PROBLEMA 820. Todos querem. Mesmo que não o digam. Mesmo que seja por um dia.

26.9.05

A linha de comboio

PROBLEMA 819. Andei perdido nas ruas estreitas de uma cidade estranha. Estou com saudades da minha linha de comboio. São dias perfeitos ou imperfeitos, tanto faz, aqueles que passo na minha linha de comboio. "Pouca terra pouca terra não quero ser aquela que erra. Deus também anda de comboio" (Samuel Úria, o caminho ferroviário estreito)

25.9.05

O lugar

PROBLEMA 818. Haverá um lugar "sem jornal, sem manchete, sem televisão, sem rádio", onde os sentimentos não rendam primeiras páginas, entrevistas, reportagens? Tu és capaz de ter razão.

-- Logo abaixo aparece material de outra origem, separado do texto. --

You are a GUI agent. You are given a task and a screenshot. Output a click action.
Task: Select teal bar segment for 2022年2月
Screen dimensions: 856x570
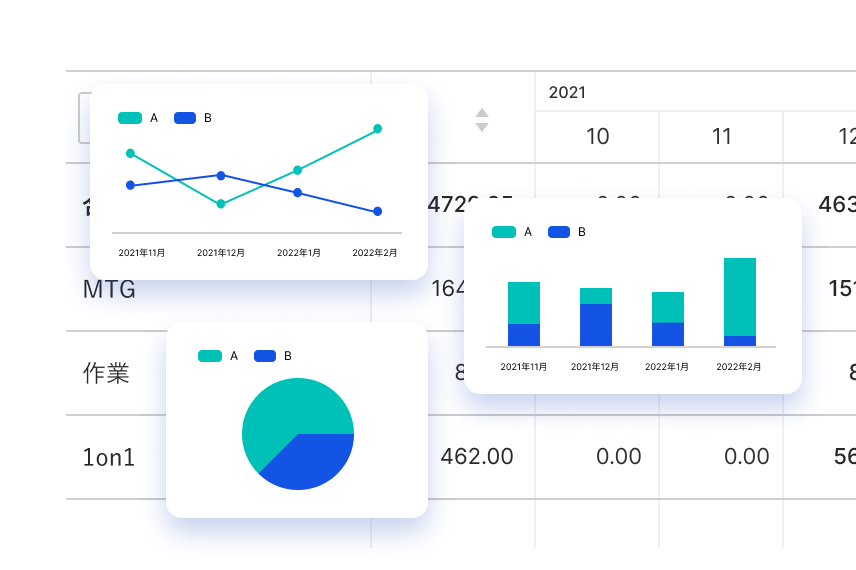740,296
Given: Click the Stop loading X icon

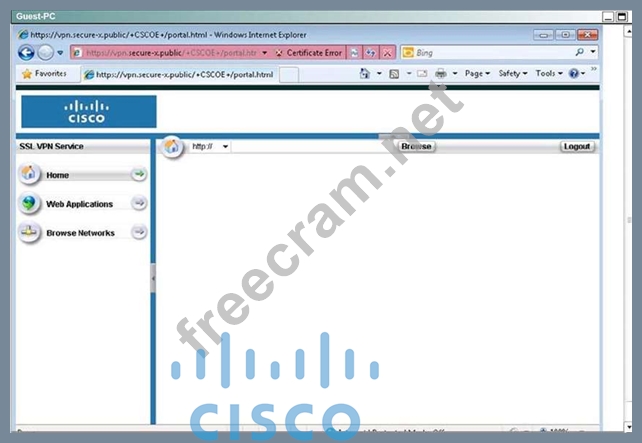Looking at the screenshot, I should point(387,53).
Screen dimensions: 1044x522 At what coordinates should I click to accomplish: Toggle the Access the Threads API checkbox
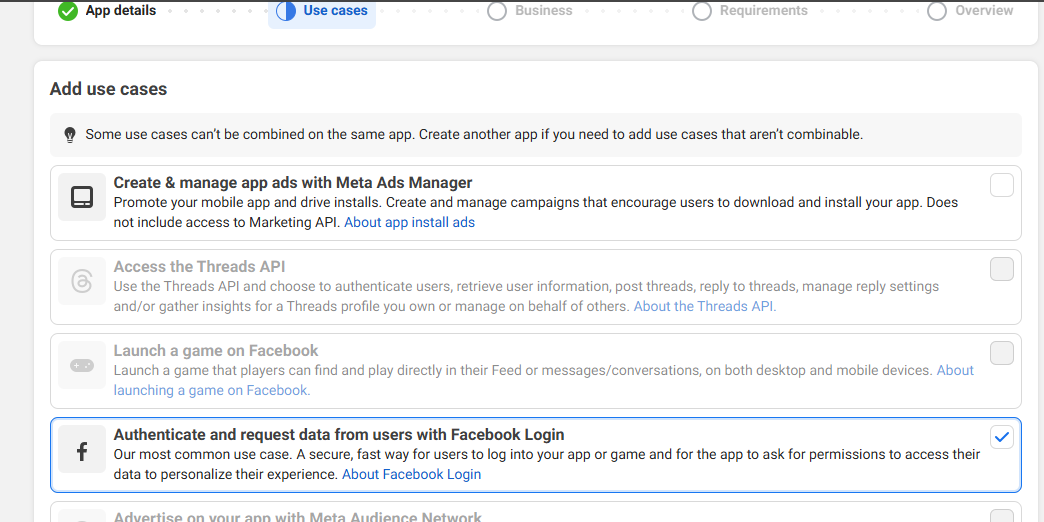[1001, 269]
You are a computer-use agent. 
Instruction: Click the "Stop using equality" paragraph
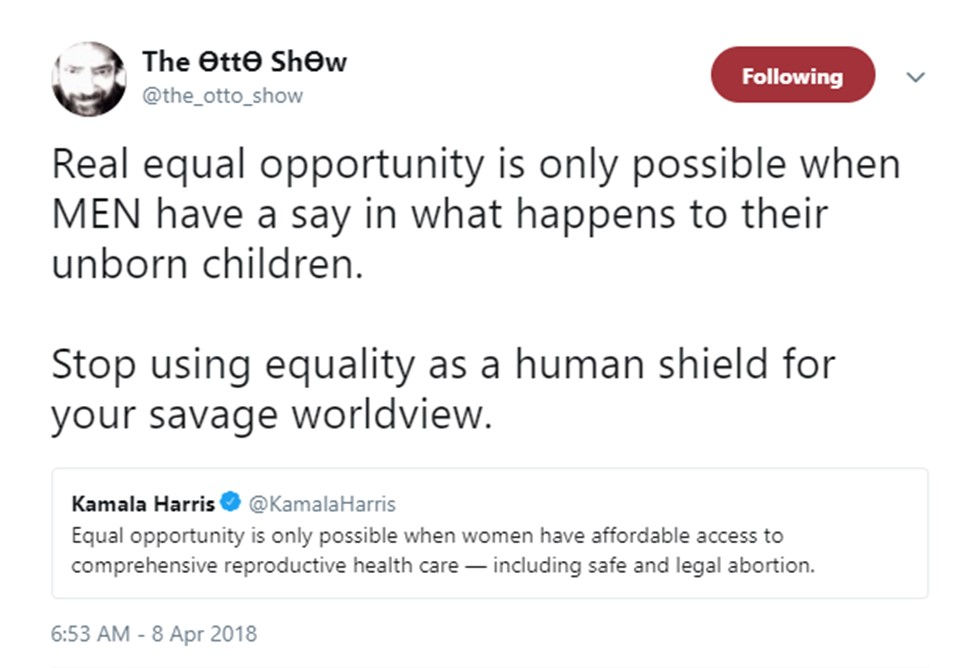pyautogui.click(x=442, y=389)
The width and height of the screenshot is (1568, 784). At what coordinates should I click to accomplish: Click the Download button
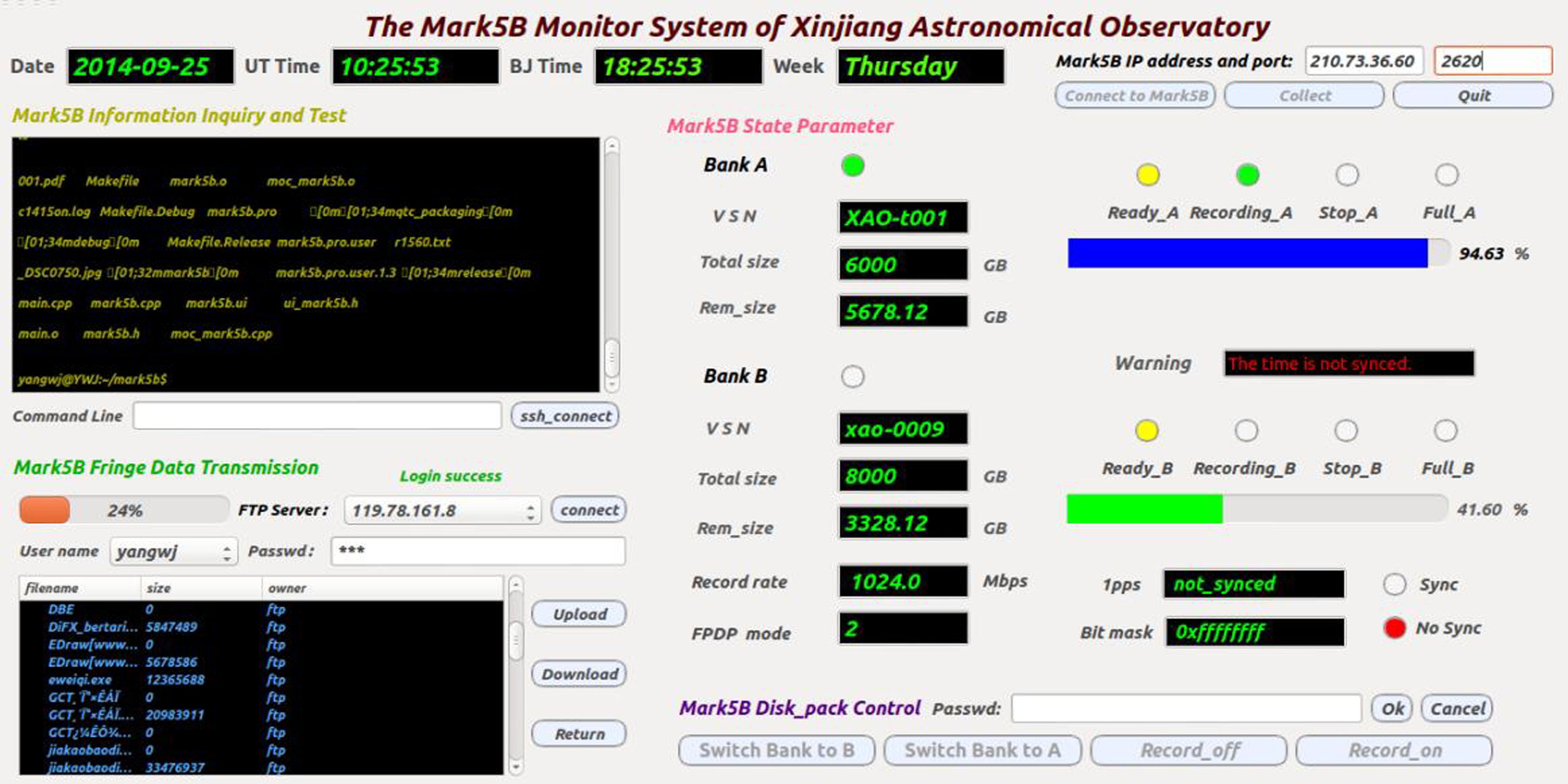tap(579, 674)
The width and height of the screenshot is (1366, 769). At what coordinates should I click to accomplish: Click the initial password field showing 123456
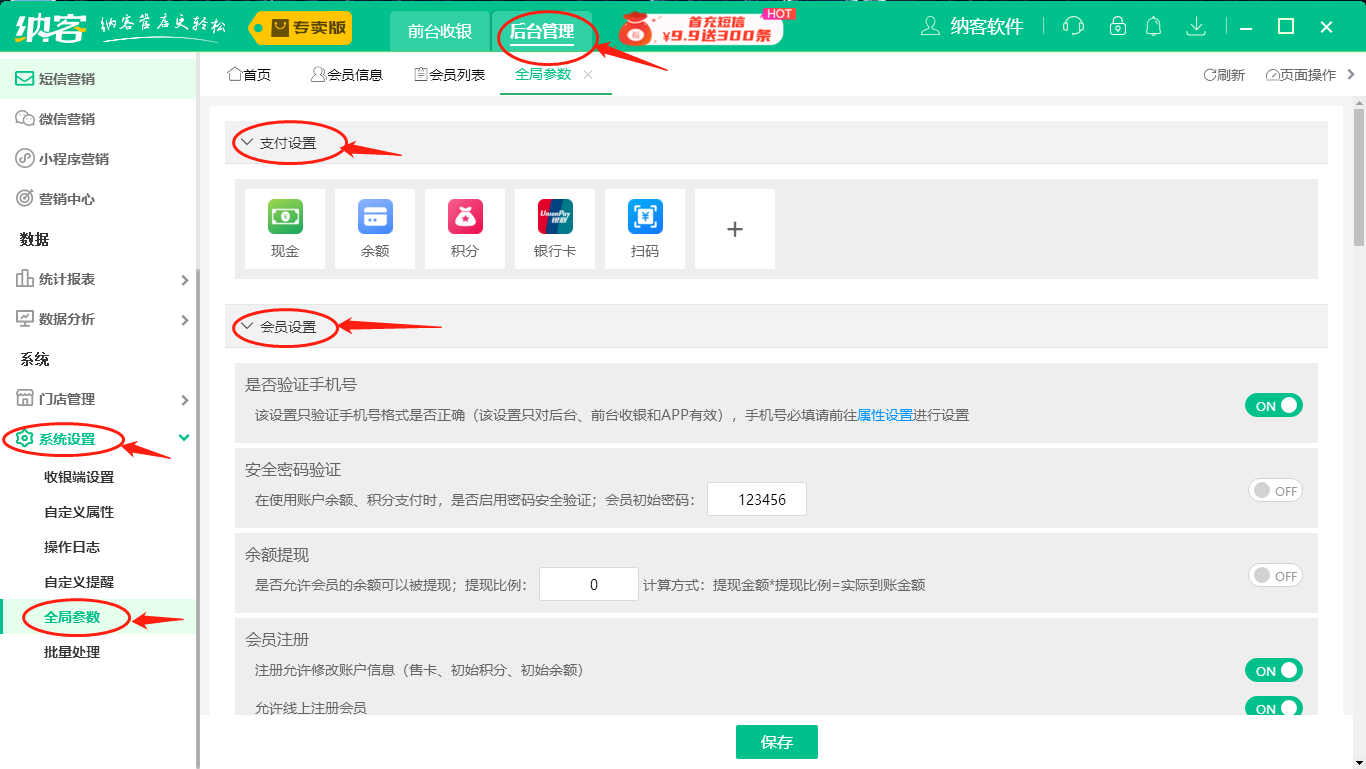(x=757, y=498)
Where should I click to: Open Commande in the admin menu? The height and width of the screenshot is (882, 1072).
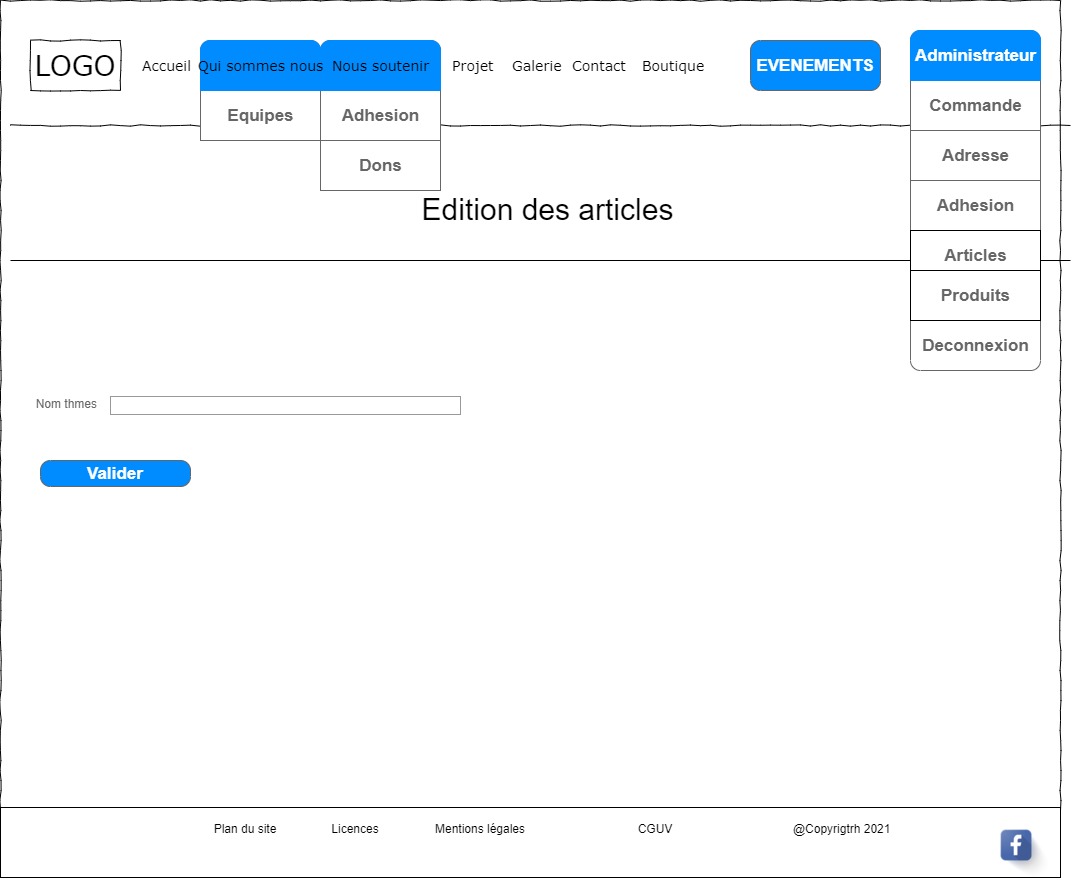click(975, 106)
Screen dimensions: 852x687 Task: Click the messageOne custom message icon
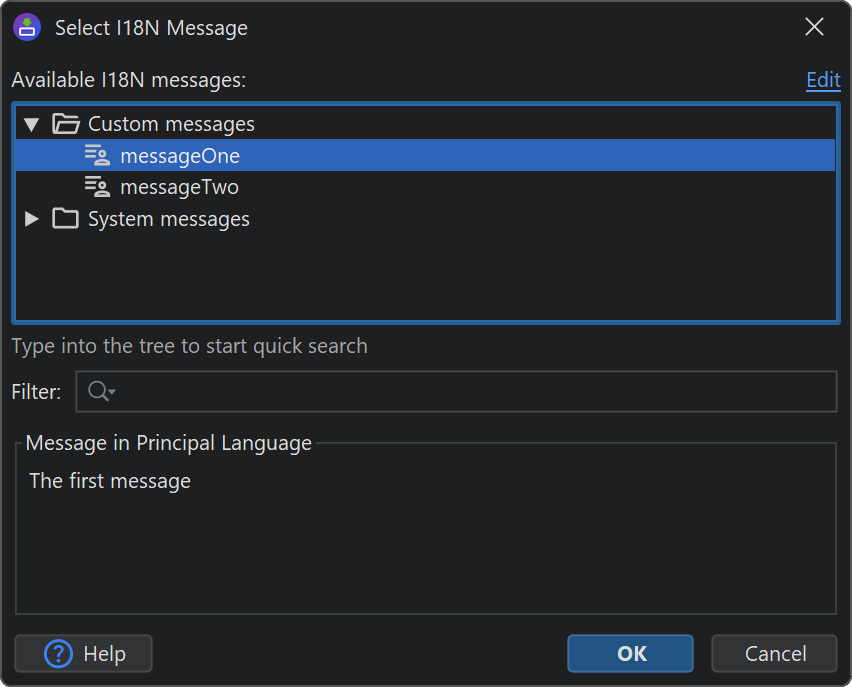click(97, 155)
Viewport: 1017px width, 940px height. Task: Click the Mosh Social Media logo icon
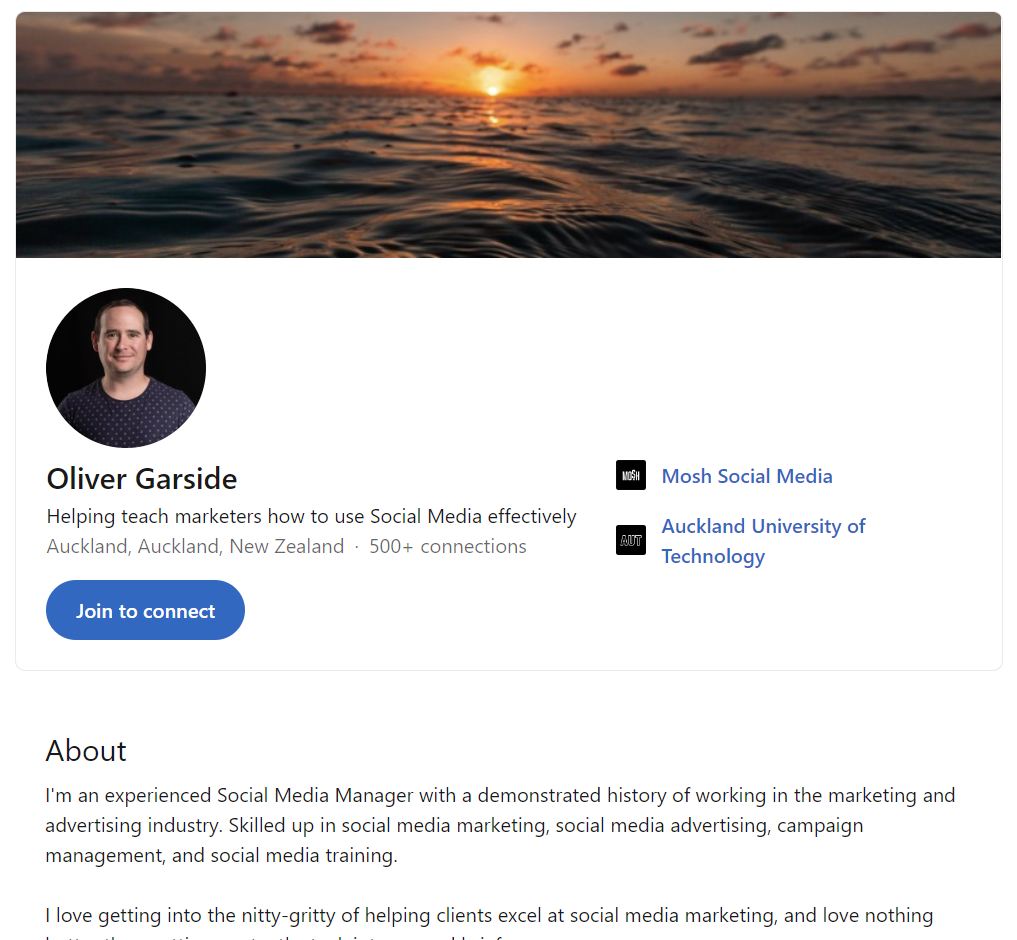coord(630,475)
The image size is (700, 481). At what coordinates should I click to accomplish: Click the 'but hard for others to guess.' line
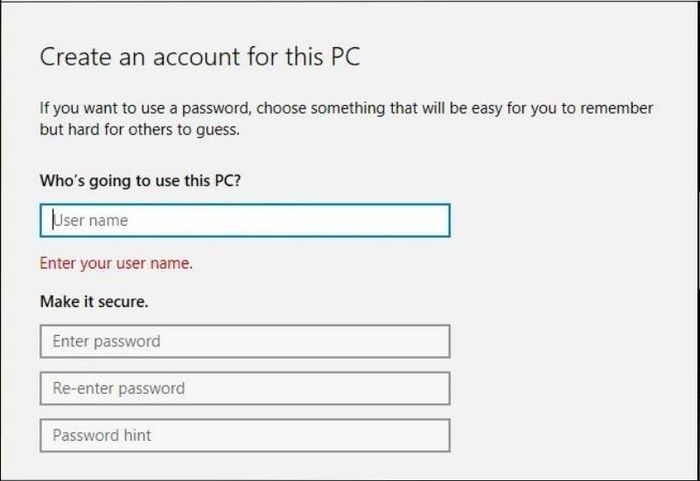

Porque será que só faço perguntas às quais já sei a resposta.

24.9.05

O tempo

PROBLEMA 817. "Há lugares desertos onde os olhos não podem navegar. Quem se detém neles detém o universo. Há lugares desertos que cumprem a função de ponte. Quem se detém neles dificulta o passo do universo", (Chantal Maillard, Benarés). Não sei porquê mas ao ler este texto num museu algures longe de Lisboa lembrei-me do Museu da cidade onde há uma foto que ainda hoje me intriga muito. Que faço eu do outro lado da rua no principio do século passado?

23.9.05

Os nomes

PROBLEMA 816. Seisdedos e Diocleciano.

22.9.05

A corrida

PROBLEMA 815. As memórias da minha infância não são uma história linear. Surgem aos pulinhos. Hoje uma, amanhã outra. É uma corrida mais cansativa.

21.9.05

O menino e o adulto

PROBLEMA 814. O menino que há em mim está nas profundezas do adulto que sou.

20.9.05

Compreensivo

PROBLEMA 813. O compreensivo não reage. Aceita.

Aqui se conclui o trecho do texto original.